After designing the wireframes user flows, at this stage it made sense to start creating an actual product in the form of a prototype. With most of the wireframes and user flows being finished as shown above, all that was really needed was adding visual aesthetic and linking them together using prototyping software. This was done using industry-standard tools Sketch and Invision. 

Linked below is one of the final design iterations of the Sosha app in the form of a prototype. 

 
 
 

Off-Shore Development and User Testing

To get the product actually built and usable, we outsourced development to Nepal through a connection we had. When Sosha actually became usable with a proper working front-end and back-end, it was put into a beta test with friends and family. This was really great for us because having a group of usability testers was extremely important in making sure we had a functional product that did essentially everything the prototype (above) did. With every new beta release, we would constantly test for new bugs and then I would work with the developers to point out new issues. Though working with developers on the other side of the world was by no means easy, I made it work for the time that it lasted. 

 

Aftermath and Lessons Learned

I'm not going to go into detail, but there was an issue involving one of the parties handling the development process and we were forced to abandon the project. This was around the time that the product was almost fully built and ready to be shipped. It was a shame because we had spent so much time working on a project that was so important to us, only to see it never reach its potential in attracting a user base. 
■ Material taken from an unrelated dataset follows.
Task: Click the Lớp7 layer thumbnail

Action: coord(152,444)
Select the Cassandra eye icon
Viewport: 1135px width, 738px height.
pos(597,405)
However, there was a lot of positive that came out the process. I credit Sosha as being responsible for my passion in UX design today and if it weren't for this project, this website probably would not exist. That's because after Sosha ended, I continued to design more & more things because I loved creating apps. And that's what led me to creating a website to showcase my work. And although I'm not going to say the design process of Sosha was perfect, in what I wrote above on this page, there was so much learning involved in the process of understanding who your customer is and trying to create something valuable for them through a killer UX and value proposition. Thanks for taking the time to read about the Sosha design process and hopefully you have a better idea of how I work as a designer.